▶ **Text section**:
Ever looked at a world map and wondered where your ancestors are from? Well, it may be possible to find out just by sampling your genome, thanks to a new genetic method developed by researchers in the US and Israel that can pinpoint an individual’s geographic origin.

The team, from the University of California – Los Angeles (UCLA) Henry Samueli School of Engineering and Applied Science, UCLA’s Department of Ecology and Evolutionary Biology, and Tel Aviv University, write about their work in a paper published online in Nature Genetics on 20 May.

The researchers hope their method, which they call “spatial ancestry analysis” or SPA, will increase understanding of genetic diversity among populations, which in turn helps us better understand human disease and evolution.

Research areas that may benefit from the new method include finding links between genetic variants and disease and locating parts of genomes that have been subject to positive selection.

SPA is a software tool for analyzing spatial structure in genetic data. It models genotypes in two- and three-dimensional space.

With SPA researchers can model the spatial distributon of each genetic variant. And in this study, the team showed that particular frequency patterns of spatial distribution of gene variants are tied to particular geographic locations.

For genetic variants the team used SNPs (“snips”, short for single-nucleotide polymorphisms) from various parts of the genome, including “the well-characterized LCT region, as well as at loci including FOXP2, OCA2 and LRP1B”.

▶ **Information shown**:
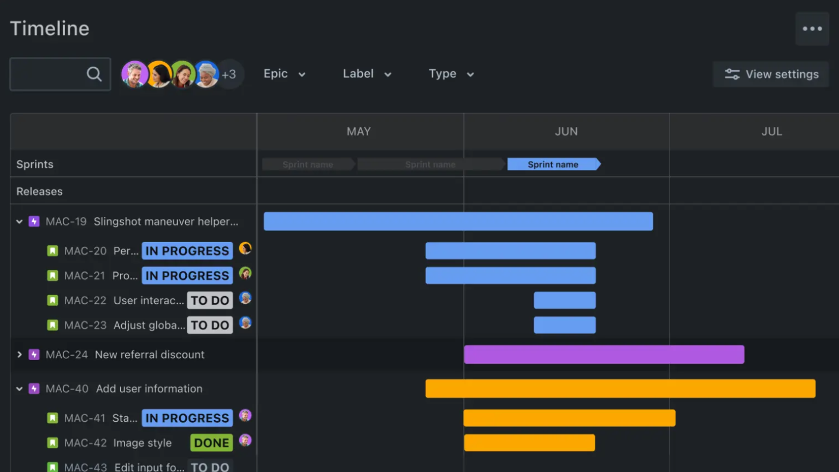839x472 pixels.
Task: Open the more options ellipsis menu
Action: (812, 28)
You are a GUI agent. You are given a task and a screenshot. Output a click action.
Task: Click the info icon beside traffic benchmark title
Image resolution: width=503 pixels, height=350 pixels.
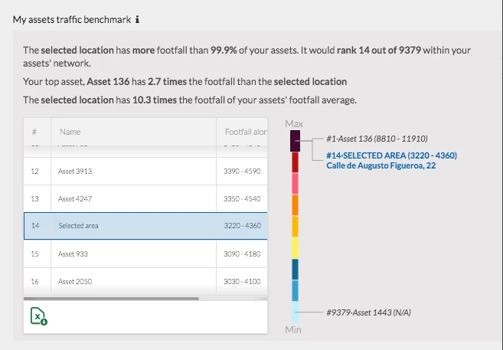click(137, 19)
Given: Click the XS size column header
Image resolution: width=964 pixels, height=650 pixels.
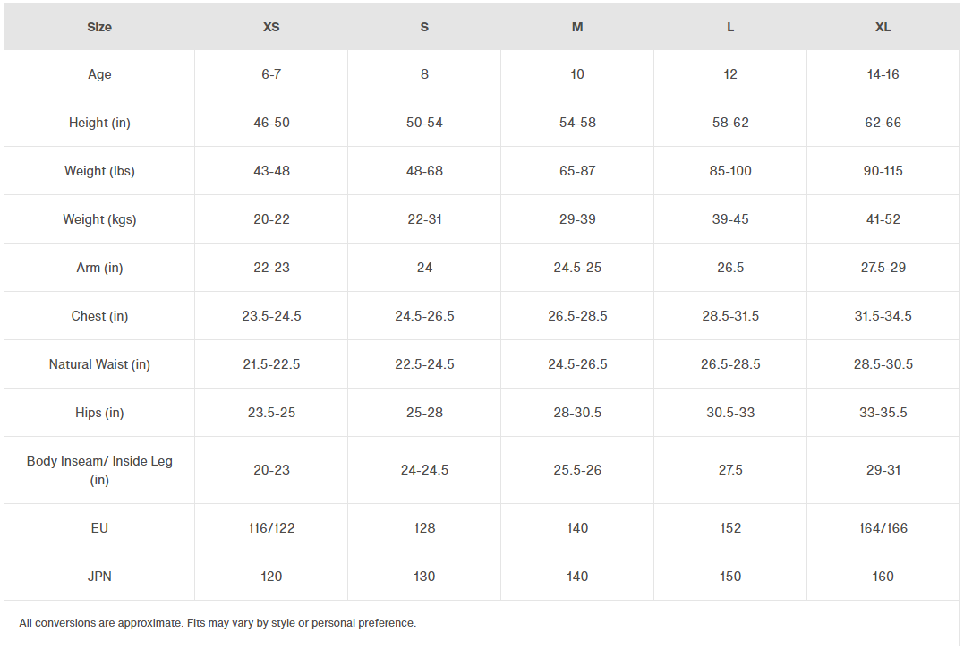Looking at the screenshot, I should tap(271, 27).
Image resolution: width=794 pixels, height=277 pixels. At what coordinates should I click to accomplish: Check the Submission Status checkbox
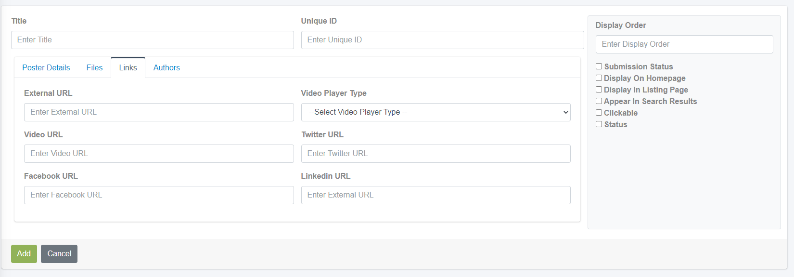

▶ **Exercise instructions**:
Answer these questions from the text on spatial ancestry analysis.
(a) In which journal was the team's paper published, and on what date?
(b) In what kinds of space does SPA model genotypes?
(c) What is SNP short for?

▶ **Written answer**:
(a) Nature Genetics, on 20 May.
(b) Two- and three-dimensional space.
(c) Single-nucleotide polymorphisms.